((

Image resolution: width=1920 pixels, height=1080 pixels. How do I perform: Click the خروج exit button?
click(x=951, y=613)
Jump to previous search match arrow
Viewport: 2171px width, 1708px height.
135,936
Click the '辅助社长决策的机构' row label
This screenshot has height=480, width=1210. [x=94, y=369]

))

Direction
Please retype all of the rows above, keeping each line character for character.

Answer to this exercise
Image resolution: width=1920 pixels, height=1080 pixels. How do I perform: Click the خروج exit button?
click(x=951, y=613)
Jump to previous search match arrow
Viewport: 2171px width, 1708px height.
135,936
Click the '辅助社长决策的机构' row label
This screenshot has height=480, width=1210. [x=94, y=369]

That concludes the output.